### GIVEN TEXT
The Story Behind the Story

 

            In The Culps and Allied Families, by Benjamin Dudley Culp, on pages 94 – 100, he tells the story of his ride through Sherman’s Army to warn the family group of the danger.  This recounting by my grandfather is appended at the end of this note.  I decided to reconstruct the telling of this adventure as accurately as possible, and write it as the story of this eleven year old boy and his heroic ride.  The people named are real and accurately portrayed.  The troop movements are exact.  The geography is precise, and the timeline is correct.  I researched many books and manuscripts, visited all the area personally, and interviewed people in the Carolinas who had family stories that related to this.  Of course, I took some liberties in filling in the conversations and thoughts of the people.  I list here just a sampling of the sources and efforts that went into this writing.

 

            For background on plantation life before and during the Civil War, the division of Manuscripts, Western History Collection, at the University of Oklahoma was valuable.  In particular, the B. S. Stafford manuscript about the Stafford Plantation (home of John and Mary Stafford) near Sister’s Ferry on the Savannah River in South Carolina provided a detailed description of life on a plantation similar to the Culp’s Home Place.

 

            In the University of South Carolina Library collection, Slave Narratives in South Carolina (republished in 1976 by Scholarly Press, Inc.) provided more details of life there.  This collection also contained detailed reports of both North and South military activities in the area during the war.  There were many other useful books and old maps there, including Mills Atlas 1825, Mills Atlas 1850, the Mouzon Map 5, Section A, of 1775, and the Cork Map, 1773.

 

            At both the University of South Carolina Library and the Rock Hill Library a valuable book is A City Without Cobwebs, A History of Rock Hill, South Carolina.  There were many other good books and manuscripts at these and other libraries of the area.  Many courthouses in the area have valuable documents which I found useful.

### PROBLEMS TO WORK ON
1. According to the note on sources for the ride story, in what year was Slave Narratives in South Carolina republished, and by which publisher?
2. Extend the note on sources for the ride story, starting after its final sentence.

### DATA ROWS
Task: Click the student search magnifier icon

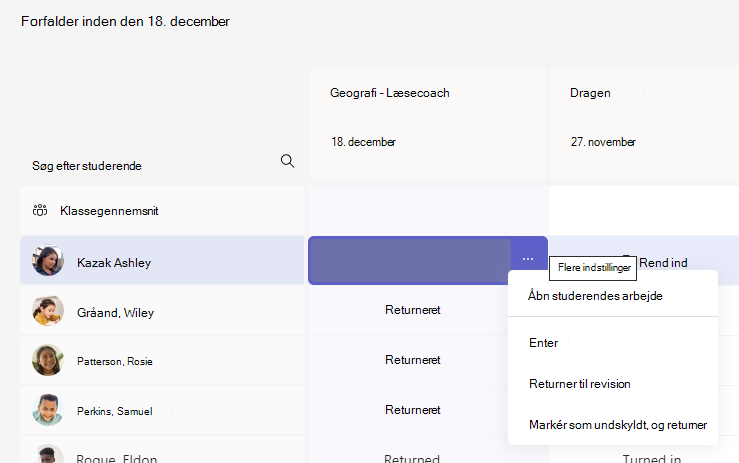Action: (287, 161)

---

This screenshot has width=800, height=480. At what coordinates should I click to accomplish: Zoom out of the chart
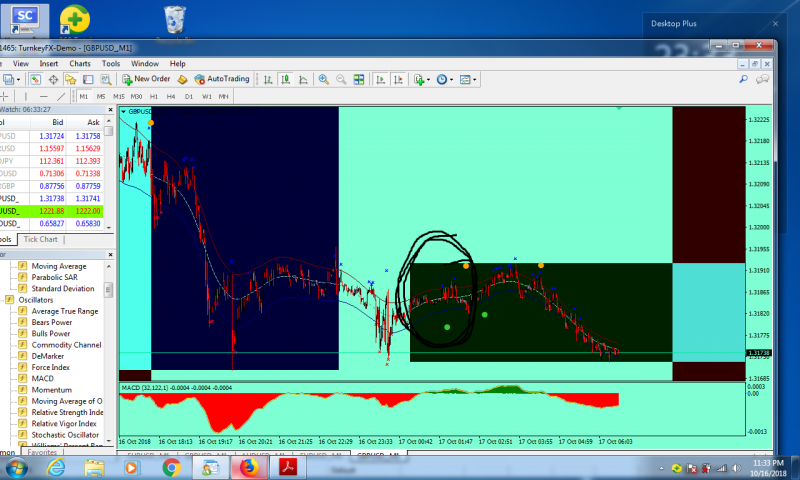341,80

### RESPONSES
1. It was republished in 1976 by Scholarly Press, Inc.

2.
 

            The most valuable resource which gave exact movements and activities of both armies was War of the Rebellion, Official Records of the Union and Confederate Armies.  This record consists of more than fifty volumes.  The part covering this story is found in Series I, Volume XLVII, part II (Correspondence, etc., Operations in North Carolina (from February 1), South Carolina, Southern Georgia, and East Florida, January 1, 1865 – March 23, 1865).  This contains incredible detail of every day, every troop movement and activity.

 

            Civil War Leaders and Battles has good maps of the Carolina campaign.  Mary Boykin Chesnut’s book, A Diary from Dixie, gives a woman’s view of home life during the war, and corroborates that her husband, General James Chesnut, was indeed at Peay’s Ferry when Dudley crossed.

 

            In a trip to South Carolina in January, 1980, with my brother Bill, we visited Chief Arthur Saunders, of the Catawba Tribe, who lives on the old Home Place.  He told me how the ferry worked.  He actually ran the ferry at one time.  He remembers both Ashe Ferry and Indian (Cureton) Ferry.  He was a wonderful storehouse of information about the Home Place and the Culps and the history of the area.

 

            We interviewed several others who have family stories of that time, including Mrs. Jean C. Agee, Fannie Lee Sparks, Lloyd Gibbs and Max Culp and Bob Hill of Fort Mill.

 

            The itinerary of our trip (Robert Dudley Culp and William Combs Culp) in January, 1980, included Charlotte (home of Rose Ellen and Wiley Van Wagner), the home site near Rock Hill, Union, the Benjamin Dudley Culp (Dudley’s uncle?) house in Union, Old Friendship Church, Rock Hill Library and Court House, courthouses in York, Chester, and Lancaster, the original homestead on Fishing Creek and many family cemeteries in the vicinity, the Library in Columbia, other state archives in Columbia, many local people , and all the route Dudley took down the Catawba River, past several ferries, to Peay’s ferry, back to the railroad bridge and much of the area I fail to list.

 

            Following is Grampa’s story.  I have also attached photos of him in 1860 (at age six) and in 1875 (at age 21).  These are the only photos of him during his youth known to exist.

 

 

From The Culps and Allied Families

A History of Their Origin and Activity in America

By Benjamin Dudley Culp

 

Pages 94-100:

 

 

The Civil War-Mother a Widow at Thirty-Six

 

My mother was left a widow at the age of thirty-six, just at the beginning of the Civil War, with nine chil­dren, seven of them girls and the two boys under eight years of age, too young to be of any help to her in managing a large plantation and negroes. She met and overcame many serious difficulties during the four years of war.

 

Most of the negroes were old family servants who were faithful to "Miss Martha," as they liked to speak of her. She looked after their health and comfort as carefully as she did her own children. With the help of the old family negroes, she managed the others fairly well and got along about as well as the average until the close of the war.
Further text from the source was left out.